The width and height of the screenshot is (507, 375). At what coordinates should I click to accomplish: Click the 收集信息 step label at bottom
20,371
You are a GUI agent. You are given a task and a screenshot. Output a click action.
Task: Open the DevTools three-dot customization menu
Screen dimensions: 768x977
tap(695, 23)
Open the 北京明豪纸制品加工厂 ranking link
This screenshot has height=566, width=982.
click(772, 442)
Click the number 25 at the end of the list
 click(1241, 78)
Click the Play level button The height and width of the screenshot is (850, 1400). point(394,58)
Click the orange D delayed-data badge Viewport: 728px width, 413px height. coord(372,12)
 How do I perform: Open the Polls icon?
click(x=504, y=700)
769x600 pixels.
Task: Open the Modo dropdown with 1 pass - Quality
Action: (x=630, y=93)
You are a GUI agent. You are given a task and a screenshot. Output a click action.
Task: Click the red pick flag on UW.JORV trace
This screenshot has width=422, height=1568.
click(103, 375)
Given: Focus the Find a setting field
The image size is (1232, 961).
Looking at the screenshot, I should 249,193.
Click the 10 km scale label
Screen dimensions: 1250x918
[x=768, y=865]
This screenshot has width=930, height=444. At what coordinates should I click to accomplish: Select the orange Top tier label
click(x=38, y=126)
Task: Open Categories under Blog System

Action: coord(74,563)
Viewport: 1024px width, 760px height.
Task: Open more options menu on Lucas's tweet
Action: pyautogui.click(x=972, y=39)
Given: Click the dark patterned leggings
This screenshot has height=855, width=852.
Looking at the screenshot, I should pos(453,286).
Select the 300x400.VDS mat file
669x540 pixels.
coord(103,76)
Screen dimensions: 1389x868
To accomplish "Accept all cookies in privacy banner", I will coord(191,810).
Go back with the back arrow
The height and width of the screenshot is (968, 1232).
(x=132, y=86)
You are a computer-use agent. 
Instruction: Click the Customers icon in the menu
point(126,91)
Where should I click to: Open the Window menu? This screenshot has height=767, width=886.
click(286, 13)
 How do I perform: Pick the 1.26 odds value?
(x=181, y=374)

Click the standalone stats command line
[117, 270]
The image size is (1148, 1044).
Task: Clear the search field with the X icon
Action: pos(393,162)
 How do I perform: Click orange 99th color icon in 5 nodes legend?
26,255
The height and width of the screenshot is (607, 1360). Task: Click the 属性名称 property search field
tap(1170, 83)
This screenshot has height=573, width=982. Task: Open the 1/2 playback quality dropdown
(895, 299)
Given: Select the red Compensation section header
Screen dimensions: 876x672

§ §

Output, unchanged, the lines of the listing above from the first one through the one holding "Click the orange". Leave out every line after it.

### REPLY
The width and height of the screenshot is (507, 375). At what coordinates should I click to accomplish: Click the 收集信息 step label at bottom
20,371
You are a GUI agent. You are given a task and a screenshot. Output a click action.
Task: Open the DevTools three-dot customization menu
Screen dimensions: 768x977
tap(695, 23)
Open the 北京明豪纸制品加工厂 ranking link
This screenshot has height=566, width=982.
click(772, 442)
Click the number 25 at the end of the list
 click(1241, 78)
Click the Play level button The height and width of the screenshot is (850, 1400). point(394,58)
Click the orange D delayed-data badge Viewport: 728px width, 413px height. coord(372,12)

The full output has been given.